REQUIRED ACTION.
With the pictures omitted, print exactly the lines below, from the one containing "The height and width of the screenshot is (691, 626)." through the one containing "You are a computer-use agent.", and nothing else.

*** Block opens ***

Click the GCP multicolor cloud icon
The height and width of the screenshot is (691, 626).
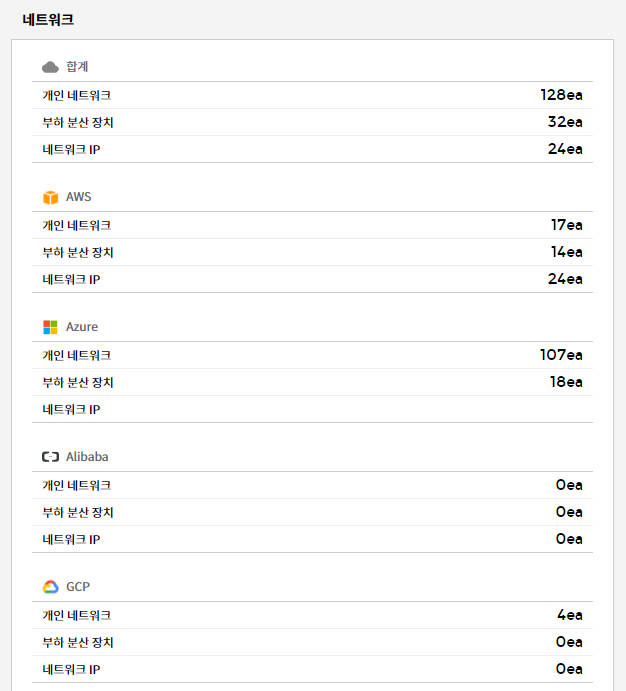[50, 587]
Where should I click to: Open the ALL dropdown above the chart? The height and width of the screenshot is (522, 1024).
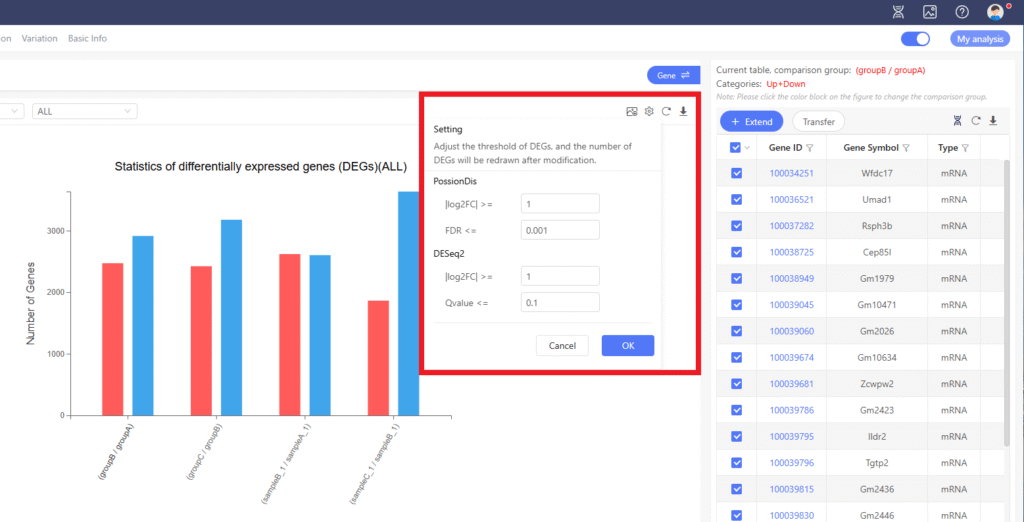(x=85, y=111)
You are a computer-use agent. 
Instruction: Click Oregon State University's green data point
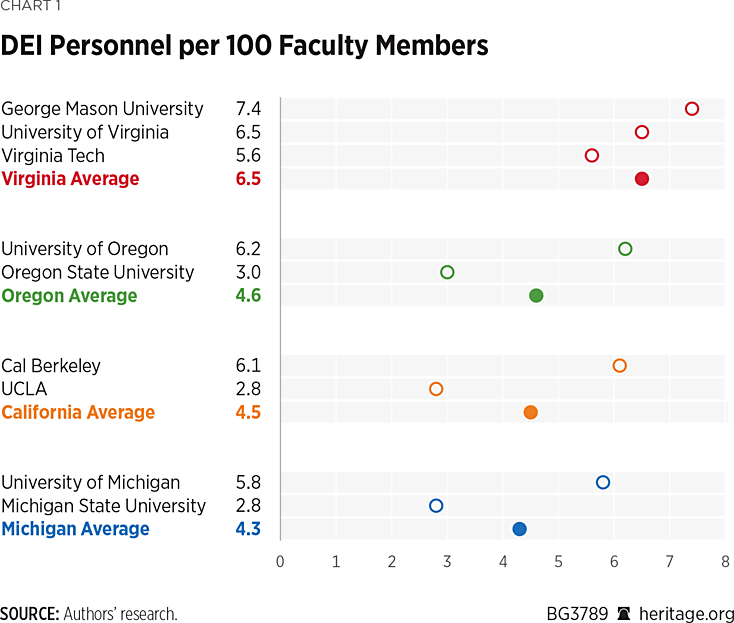coord(447,272)
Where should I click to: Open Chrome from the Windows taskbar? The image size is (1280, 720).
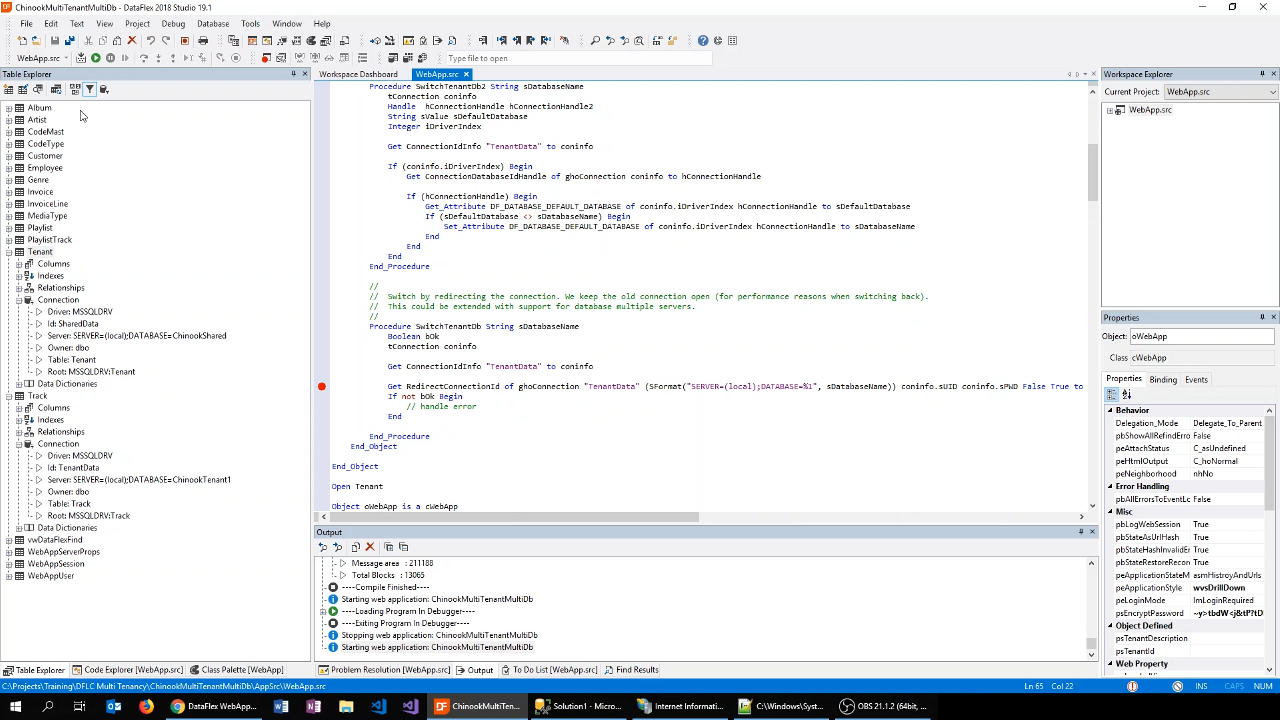[x=177, y=707]
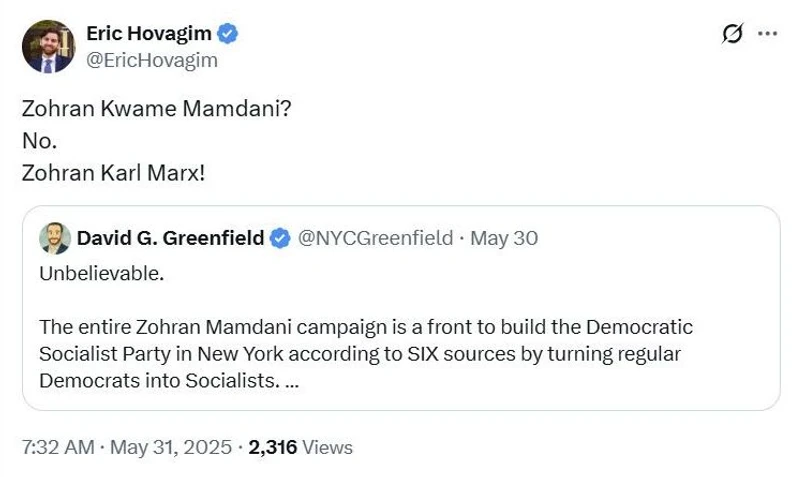800x477 pixels.
Task: Click the Grok explain-post icon
Action: [732, 33]
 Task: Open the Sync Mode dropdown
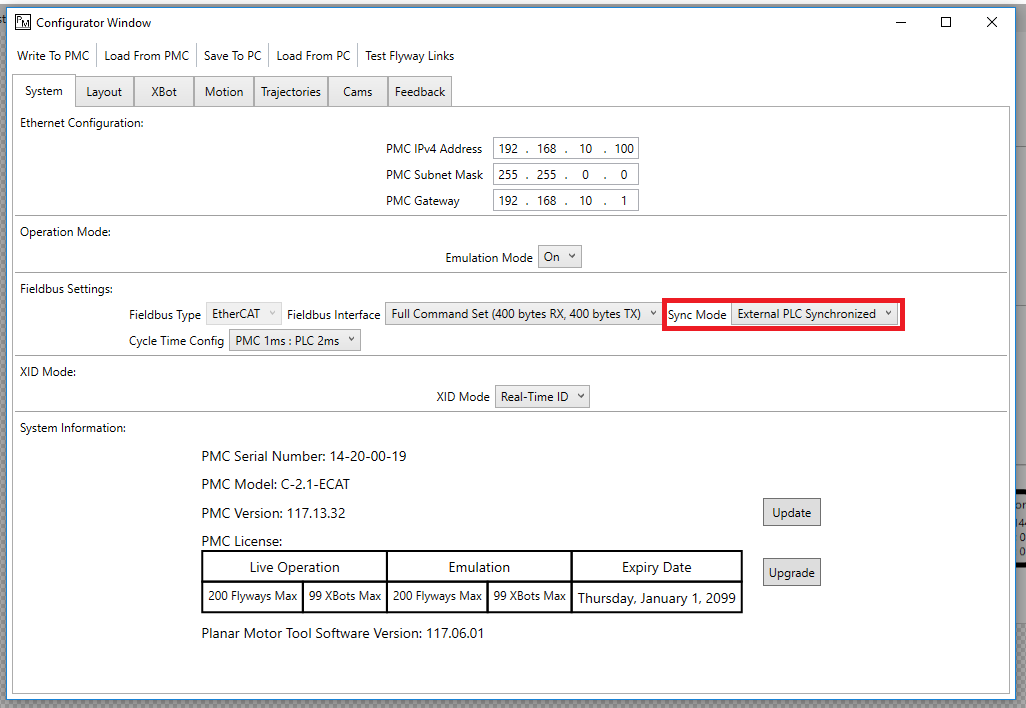click(814, 314)
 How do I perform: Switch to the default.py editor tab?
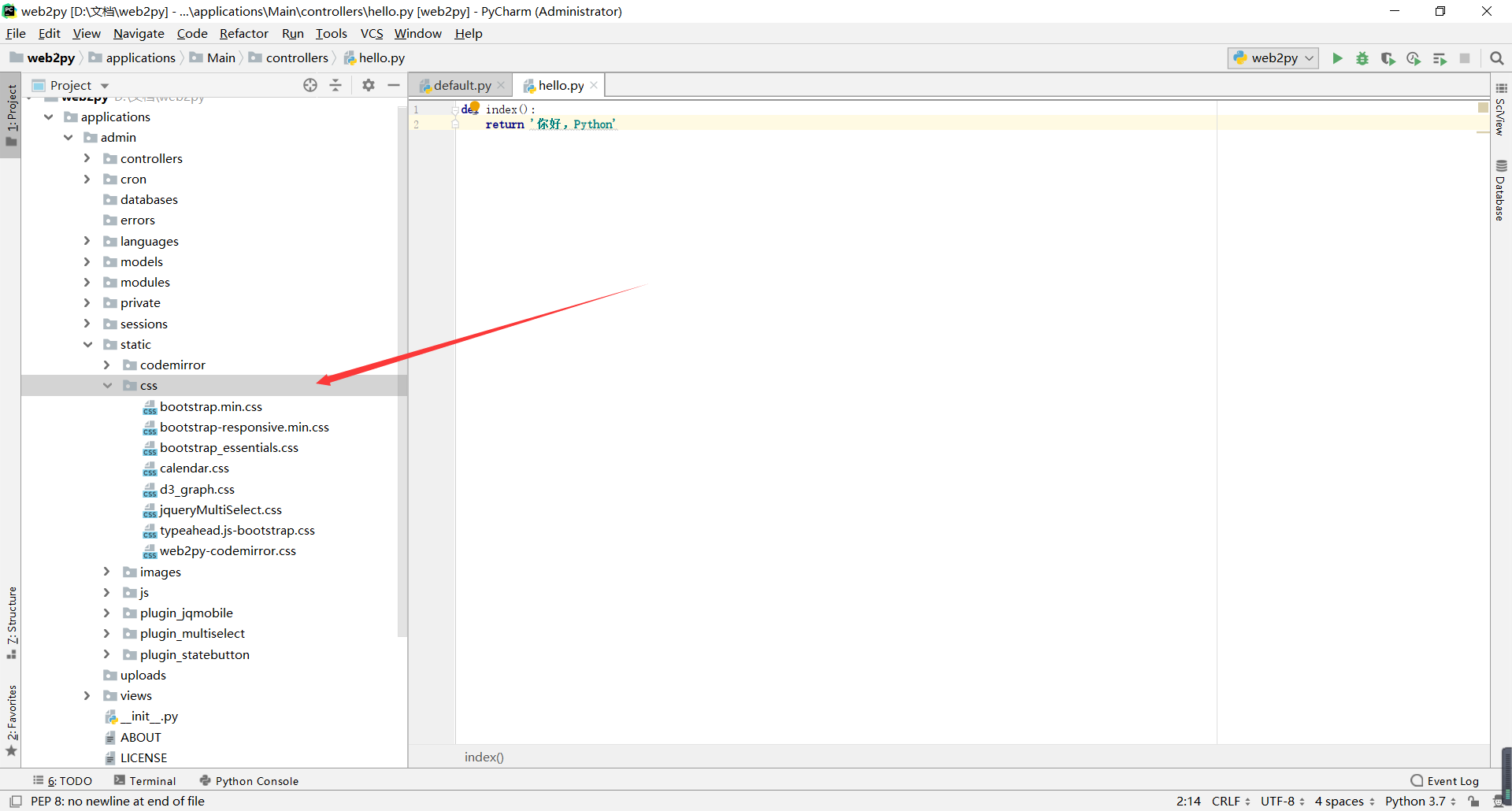click(x=461, y=85)
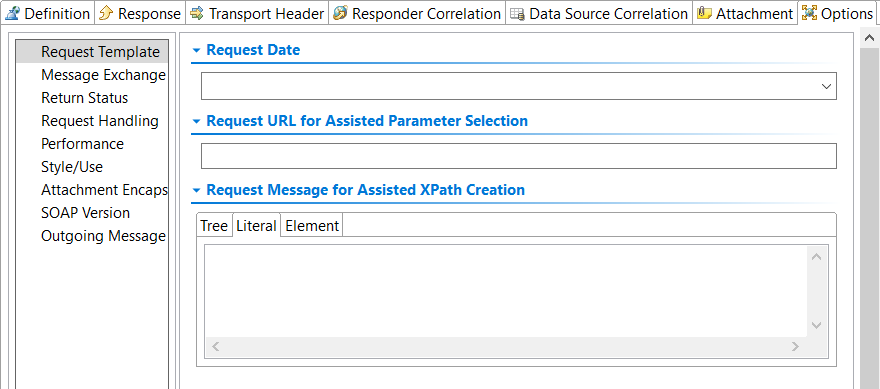Collapse Request Message for Assisted XPath Creation
Image resolution: width=880 pixels, height=389 pixels.
[196, 190]
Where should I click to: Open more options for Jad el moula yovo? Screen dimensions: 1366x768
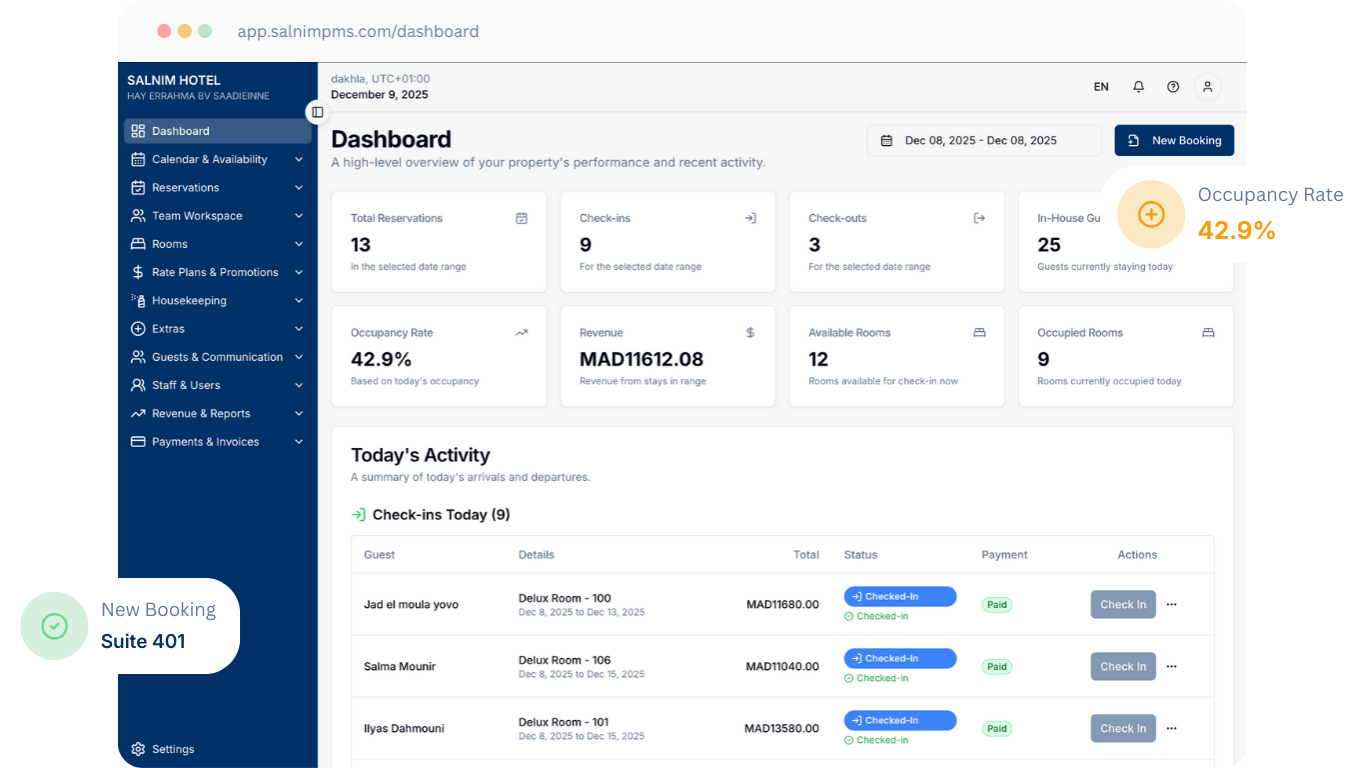pos(1171,604)
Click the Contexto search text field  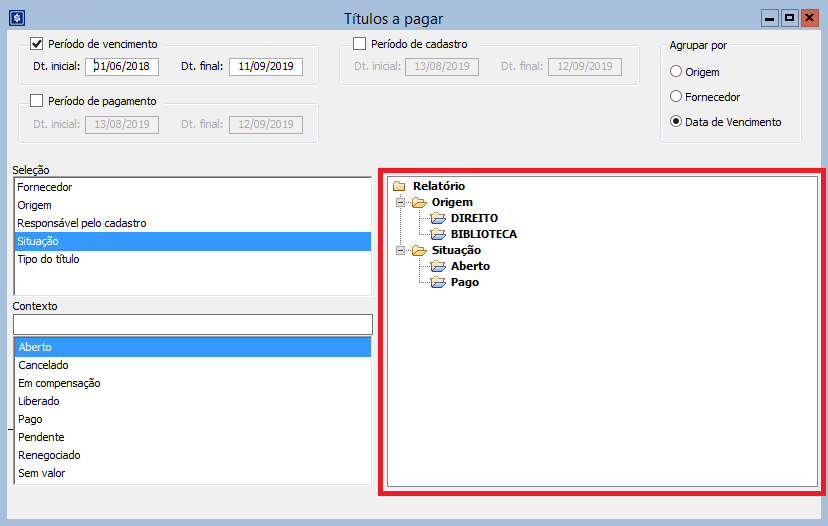[x=192, y=325]
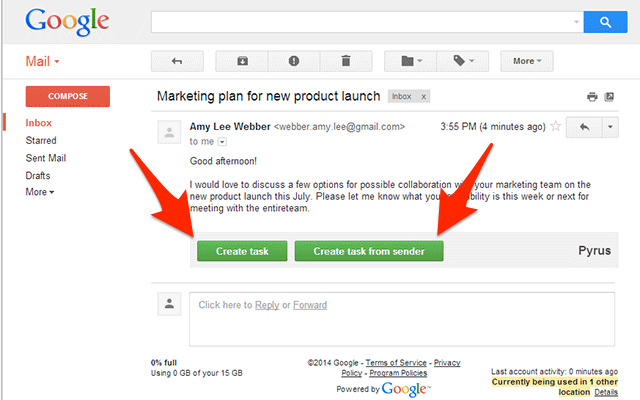This screenshot has height=400, width=640.
Task: Open reply options dropdown arrow
Action: click(610, 127)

*** Block closes ***

RESPONSE.
The height and width of the screenshot is (691, 626).
[50, 587]
Where should I click to: Open the ALL dropdown above the chart? The height and width of the screenshot is (522, 1024).
(x=85, y=111)
You are a computer-use agent. 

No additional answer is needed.